Features, Health and Safety, New York, topslot

COVID-19’s Hidden Impact on Effective Mental Health Care

October 15, 2020

By Silver Krieger

“For many years, hospitals have been trying to cut inpatient psychiatric beds — and they’ve been successful.” — Irving Campbell, RN

New York, NY – Irving Campbell, 41, is a registered nurse at NY-Presbyterian Brooklyn Methodist Hospital — and has been on the job for nearly 20 years. Campbell, a member of the New York State Nurses Association [NYSNA], previously worked in inpatient psychiatric care, in the adult psychiatric care unit. 

“What brings me value in my life is serving the mental health community,” he says. 

But with the coming of COVID-19, his unit, along with the geriatric care unit, each comprised of twenty-five beds, was shut down in late March to make more room for coronavirus patients. Those previous patients wound up being transferred to other hospitals.

“We don’t know how they’re doing because we don’t see them,” a saddened Campbell says. 

Making matters worse, Campbell says, “There are low reimbursement rates for insurance — many hospitals don’t put money into keeping the units open. For many years, hospitals have been trying to cut inpatient psychiatric beds and they’ve been successful.”

In June, Campbell and his fellow nurses were told that the units would be re-opened, but not for twelve to eighteen months — during which time they would be renovated. In the meantime, nurses have been working in other areas of healthcare, such as medical surgical units, or helpers or assistants to ICU nurses. 
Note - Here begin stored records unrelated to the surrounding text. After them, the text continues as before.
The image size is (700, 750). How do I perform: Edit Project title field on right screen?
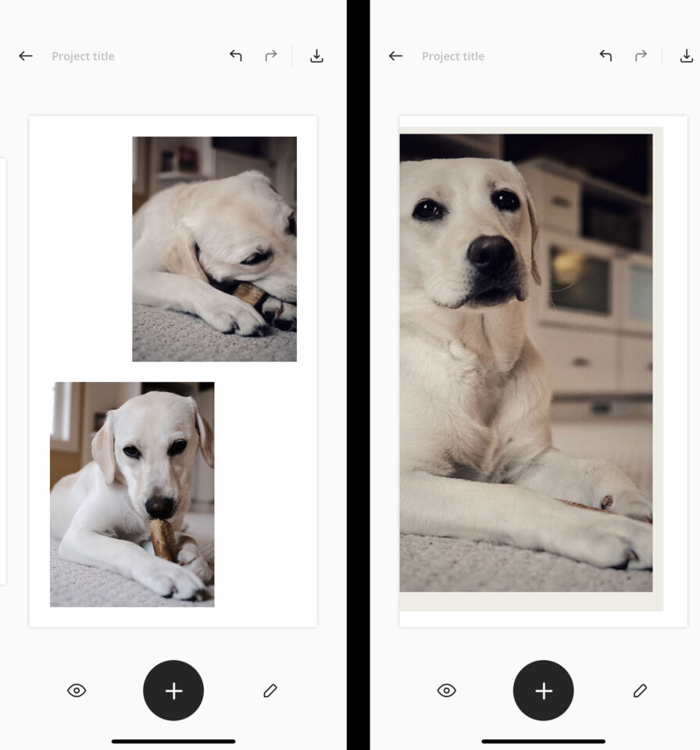[453, 56]
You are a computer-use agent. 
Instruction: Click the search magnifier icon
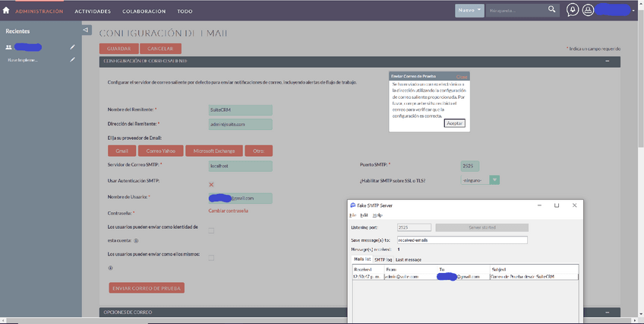552,11
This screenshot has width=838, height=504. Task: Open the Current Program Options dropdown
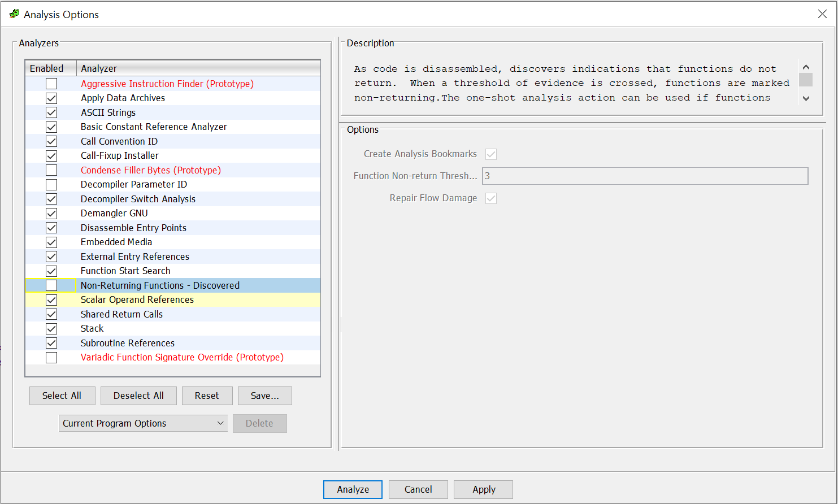click(x=143, y=423)
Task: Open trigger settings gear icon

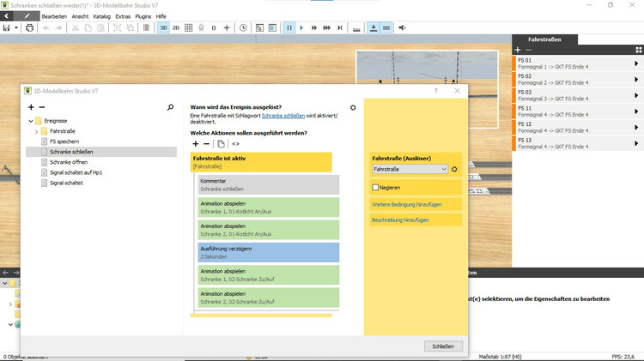Action: [x=353, y=107]
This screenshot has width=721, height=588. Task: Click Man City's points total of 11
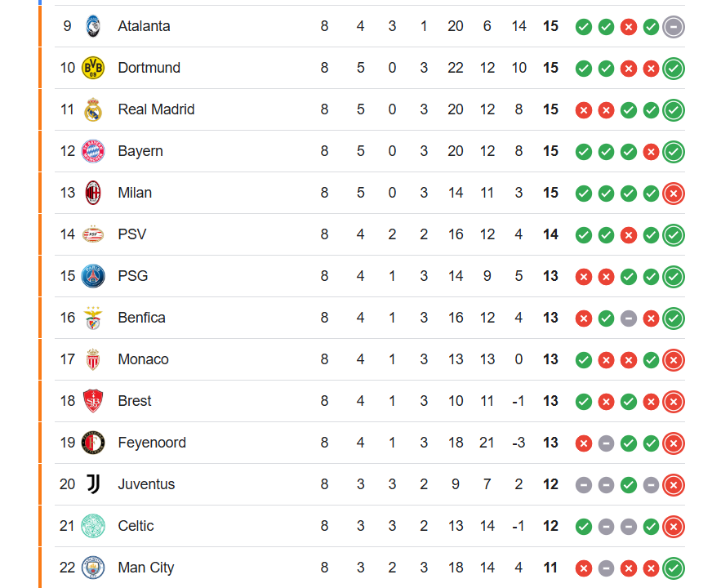[550, 568]
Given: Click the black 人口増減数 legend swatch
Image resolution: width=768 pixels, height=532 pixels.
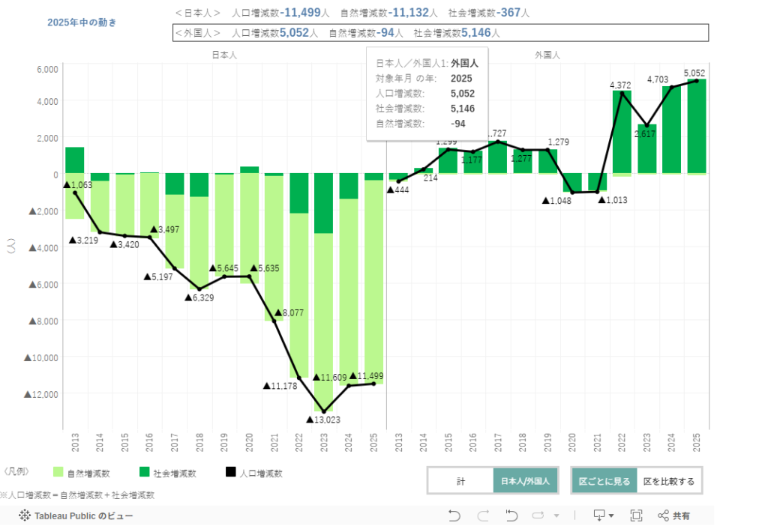Looking at the screenshot, I should click(x=230, y=473).
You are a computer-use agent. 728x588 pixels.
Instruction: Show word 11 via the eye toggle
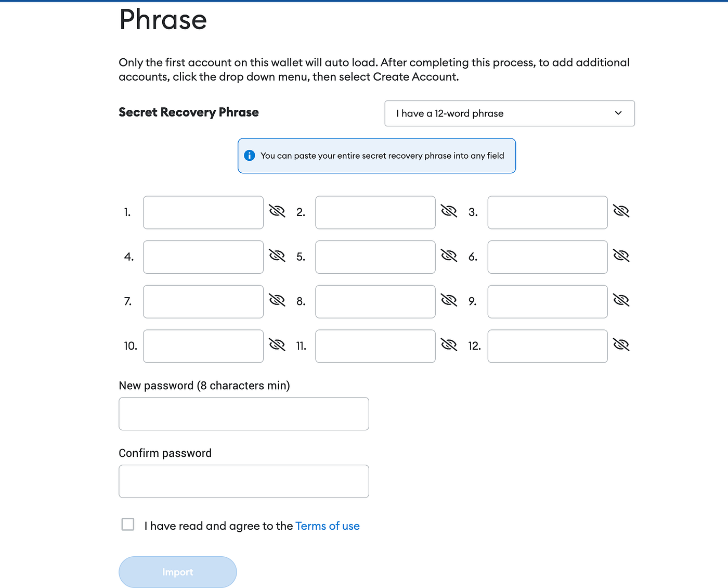449,345
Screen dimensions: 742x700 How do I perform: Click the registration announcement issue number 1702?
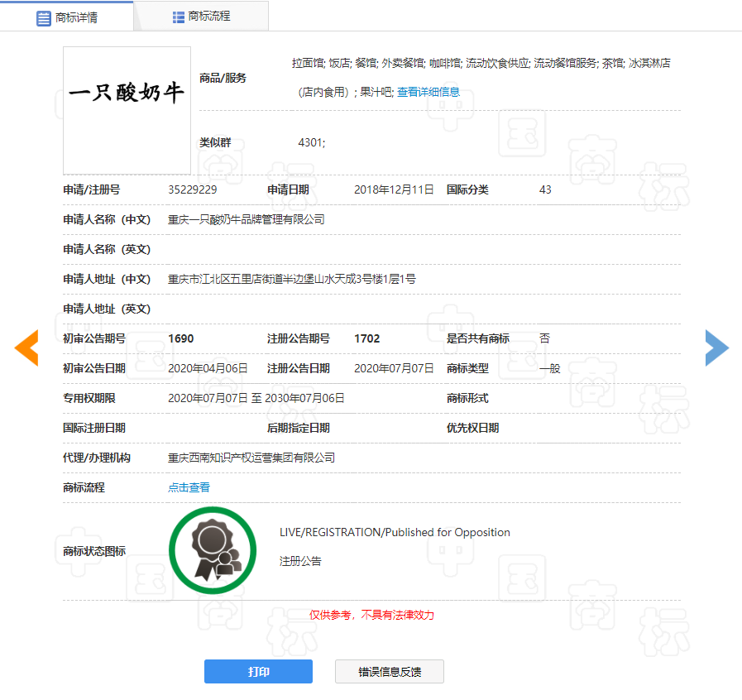(366, 338)
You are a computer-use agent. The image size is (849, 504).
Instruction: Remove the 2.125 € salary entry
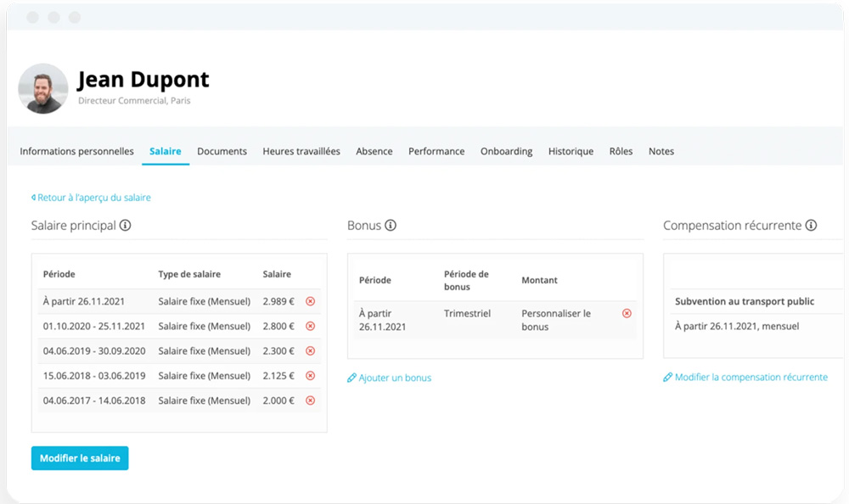310,376
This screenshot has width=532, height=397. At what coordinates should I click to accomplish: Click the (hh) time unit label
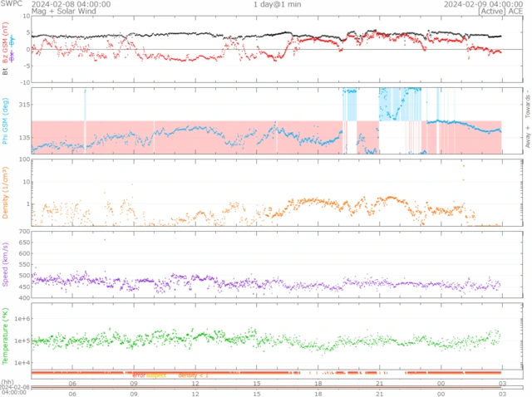[7, 382]
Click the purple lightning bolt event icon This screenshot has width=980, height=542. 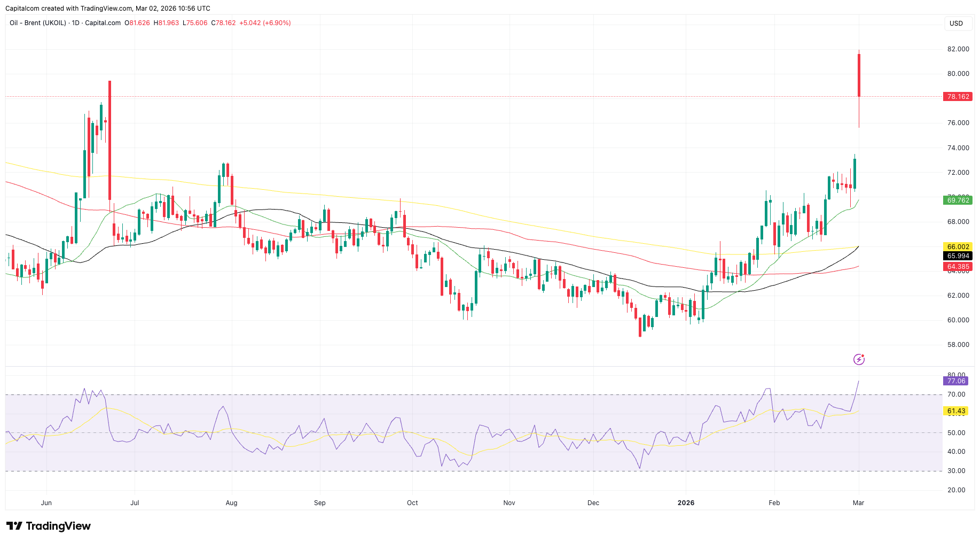tap(859, 359)
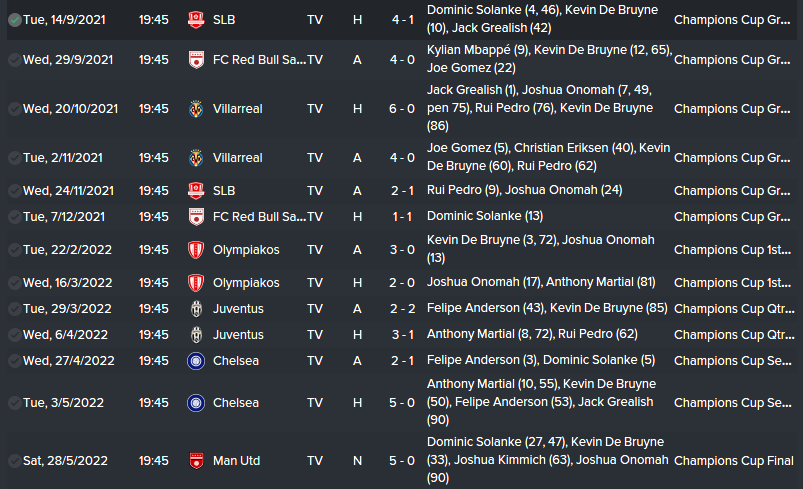Click the Tue, 3/5/2022 date cell
Viewport: 803px width, 489px height.
pyautogui.click(x=69, y=403)
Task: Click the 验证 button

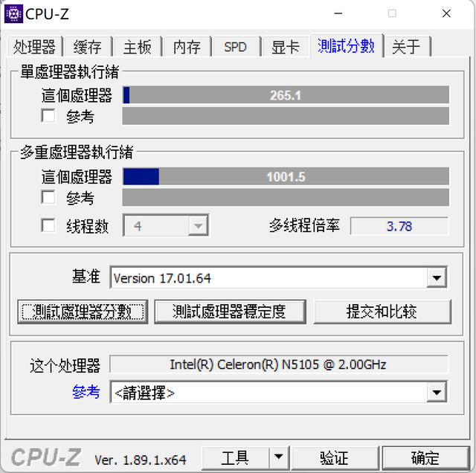Action: coord(334,458)
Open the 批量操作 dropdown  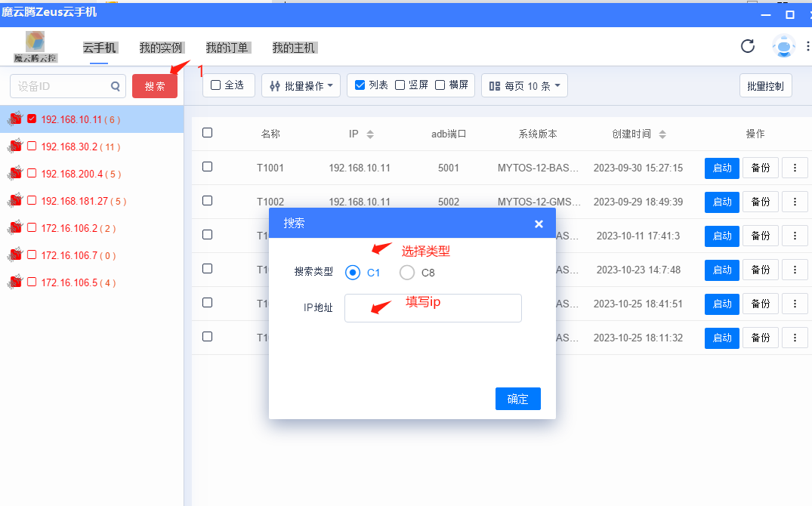pyautogui.click(x=301, y=85)
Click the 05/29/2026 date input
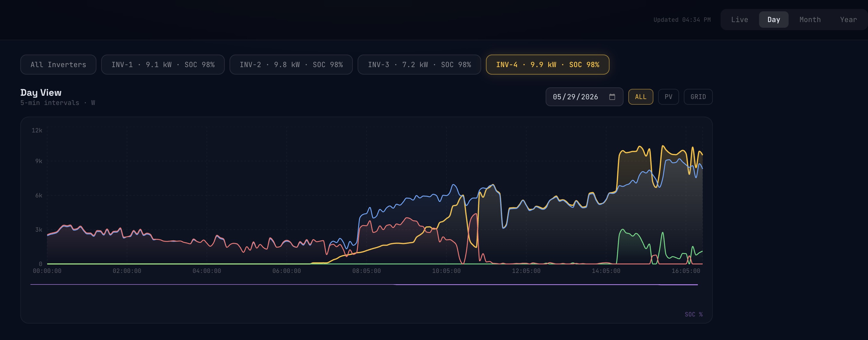The width and height of the screenshot is (868, 340). coord(584,97)
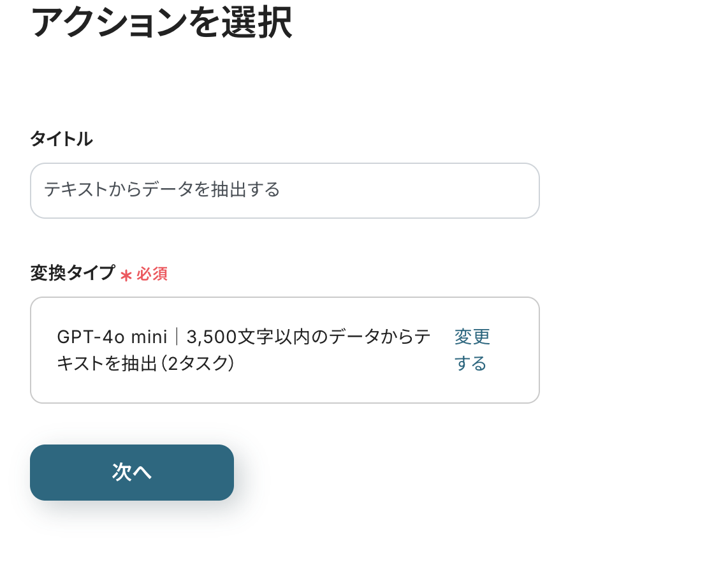
Task: Click the red 必須 marker text
Action: pos(152,274)
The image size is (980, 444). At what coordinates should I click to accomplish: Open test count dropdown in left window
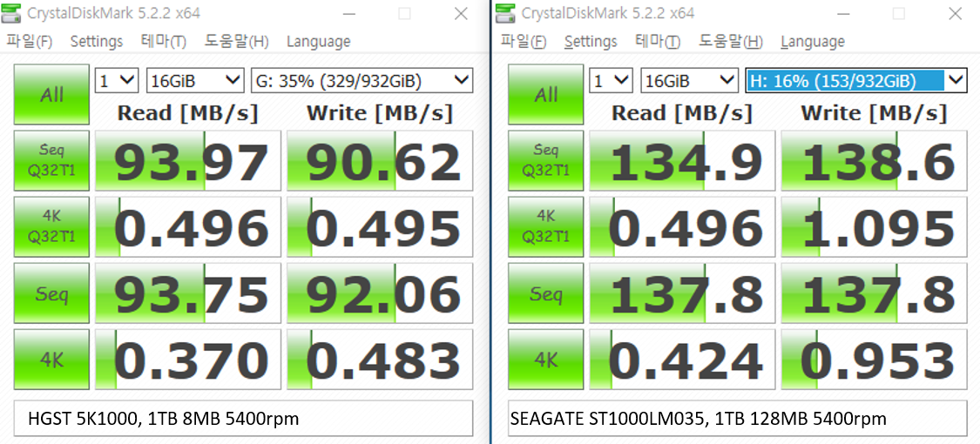(x=117, y=81)
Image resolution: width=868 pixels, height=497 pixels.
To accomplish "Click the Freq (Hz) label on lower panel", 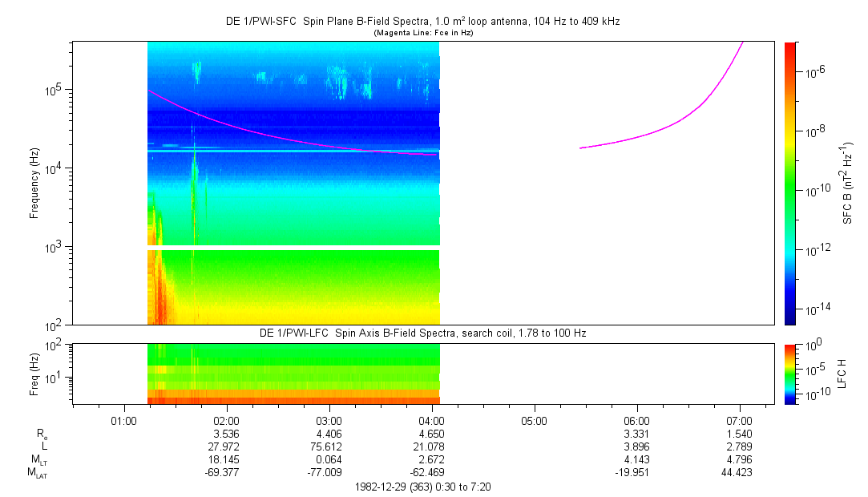I will [x=34, y=373].
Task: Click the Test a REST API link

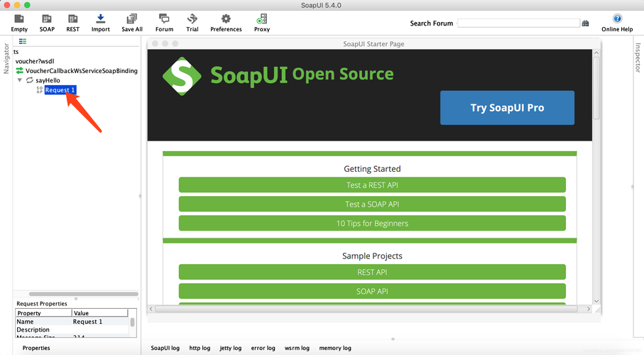Action: pos(372,185)
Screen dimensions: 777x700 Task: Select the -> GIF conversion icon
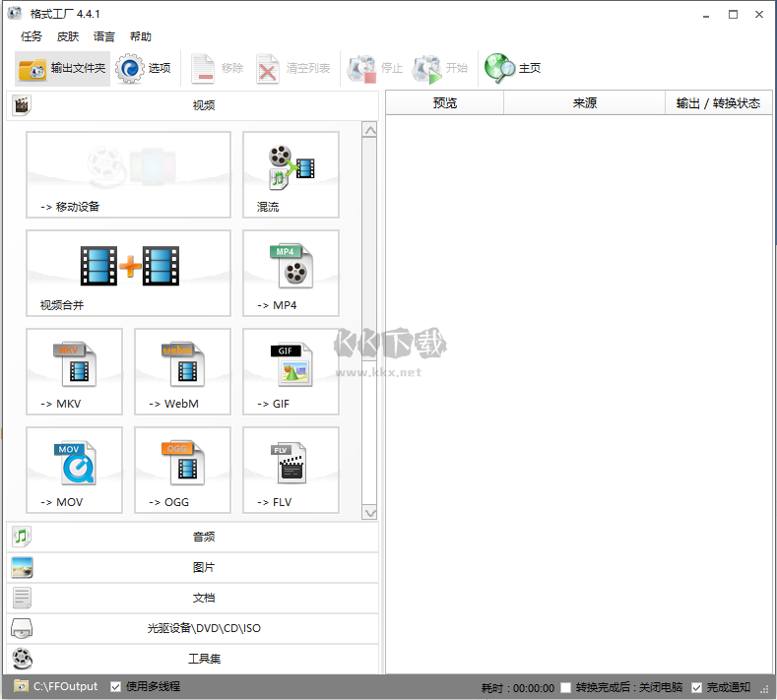coord(291,371)
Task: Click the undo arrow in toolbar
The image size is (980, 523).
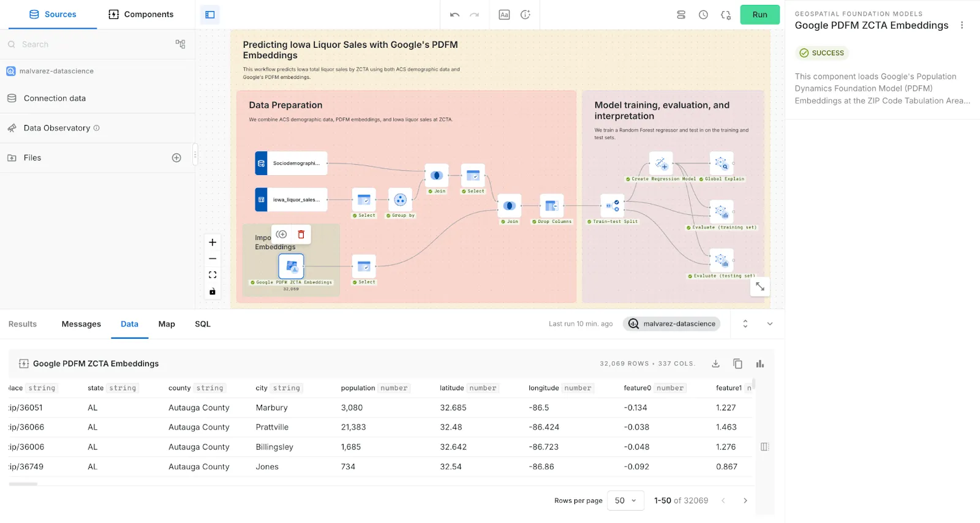Action: pyautogui.click(x=454, y=15)
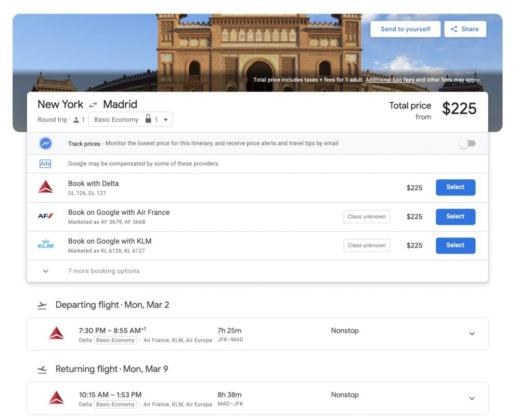This screenshot has width=520, height=420.
Task: Click the KLM crown logo icon
Action: point(46,245)
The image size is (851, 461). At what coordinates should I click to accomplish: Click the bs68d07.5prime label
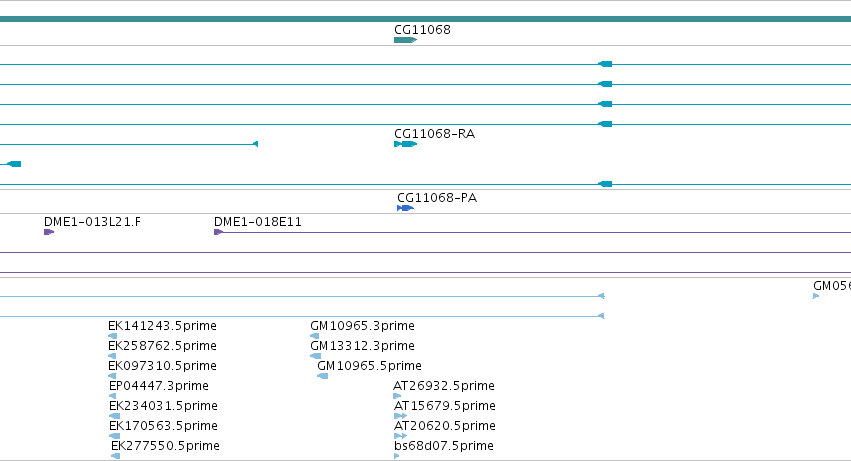click(443, 445)

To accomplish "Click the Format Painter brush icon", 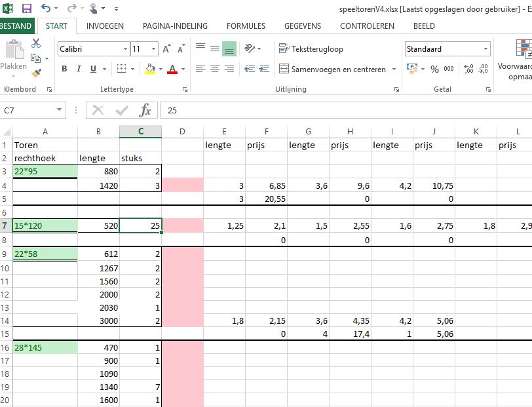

“That was a bit of a blow to us, because we have a particularly sensitive population and they were ignored,” Campbell says. “No one wants to talk about mental health because it’s stigmatized —1.6 million New Yorkers have a serious mental health illness. NYC Council Speaker Corey Johnson said [recently] that he was dropping out of the mayoral race because he’s been struggling with depression. That’s great – to talk about it. Often patients are not heard.”

When asked whether he is worried about a second surge in COVID-19, Campbell says, “I think everyone is. As a frontline nurse, yes. I don’t think you will find a nurse that’s not worried about the second surge coming. What we’ve seen and endured, I don’t think will ever come out of our minds.”